Is there an option to restrict WHO can invite others to collaborate in an organization?
OR
Is there an option to completely restrict someone outside an organization to access a file, even if he is invited by someone within ? (Admin pains)

Suggestion 1 : Some options for admin to restrict/allow others to invite others.
Suggestion 2 : Some option to restrict organization level files from outside access (even with invite)
Suggestion 3 : A new “FILE_SHARE” Webhook to catch the file share event and do some workarounds to avoid this problem.

Hey @Aby, These features are actually not provided and would be interesting to have them. I suggest that a moderator pass this conversation into Product ideas or even that you create a new topic to clearly present your suggestion.

@Gleb @Bruno_Figueiredo @Josh

Hey @Aby I moved your topic over to product ideas and edited the title just so it’s more an affirmation and not a question.

These are all paint points of mine so I get this.

I am the Director of IT from my organization so this is an issue very close to my heart. One of my biggest issues with Figma is that an administrator cannot control who is allowed to invite individuals into the system. Especially since the inviter can pass on permissions equal or less to their own, and that means an editor costs money. I understand from Figma that this was done intentionally in order to reduce the barrier to collaboration but from an Enterprise controls perspective, I simply cannot have non-admins being able to invite outsiders into the organization. An invited user starts as a “viewer” (even if they are a guest) and then they could self-upgrade themselves to editor if the admin is unable to reduce them to “viewer restricted” before that happens. Since there are no notifications to admins when someone is invited, an admin would literally have to be staring at the log all day every day, and as an IT team of 2, we simply don’t have time for this. I’d prefer to just restrict ability to invite outsiders to admin only, along with certain other capabilities in the system, such as creating teams.
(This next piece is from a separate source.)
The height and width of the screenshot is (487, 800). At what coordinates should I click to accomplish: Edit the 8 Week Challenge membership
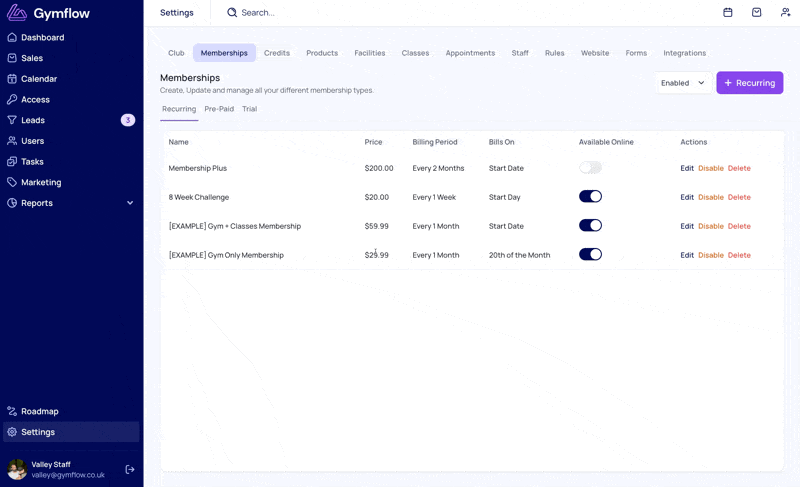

Adding my vote to this. As the IT guy at my small company, I am surprised every quarter by new additions to my Figma Organization. I understand the desire for flexible collaboration in Figma, but from an organizational and cost-oversight standpoint, Figma could use some improvement. Some options that would help with this:

• Aby’s recommendations
• In lieu of a revamped invitation process that restricts invitations only to owners/admins, send a confirmation message with a CTA to the owner/admin any time an Editor sends an invitation (this should be pretty standard for any onboarding/procurement)
• Throw a notice to Editors adding new users that their Organization will be billed for any new Editors (should also be part of any checked onboarding/procurement flow)

Why doesn’t disabling public link sharing in the admin settings disable the ability to invite guests outside of the organization, as well? As a user, it is surprising that if public link sharing was disabled, I can still go ahead and invite guests.

+1 Apart from the issues already mentioned, I’ll add a couple of things that not only baffle me, they are literally stopping our IT department from allowing a wide rollout of Figma at our company:

• In the Figma Organization settings, one can define from which domains members can be created. It’s a way of capturing all users within a domain, but it also feels like a way of whitelisting a bunch of domains. However, this doesn’t prevent anybody from inviting anybody else, even with a @gmail.com address (or the address of a competitor…)

• There is this handy possibility of setting a Team within an Organization to “secret”, meaning it is not visible or searchable by anybody other than its members. However, all members can invite anybody (again from any domain) to this team, without the Team owner knowing anything about it. How is this secret?

Look, we all get the point that accessibility is the priority for Figma. Ensuring that more and more people can join Figma without any friction. Great for design but also great for Figma. Nothing wrong with that. But at the VERY least, you could implement a notification system for Team owners/admins for every new invite. And since dreaming is free: add a way for team owners/admins to be able to either accept or reject each invite. Yes, it creates a waiting time and “friction”, but we gotta strike a balance here…

Btw, here’s another thread with similar issues and some cool concept of how a reworked Admin dashboard could look like:

Request finer-grained permission control for organization admin - Product Feedback - Figma Support Forum

Thanks for mention. Just spent one day to remove unintended editors and I’m really exhausted about it. My dear Figma, Please consider these.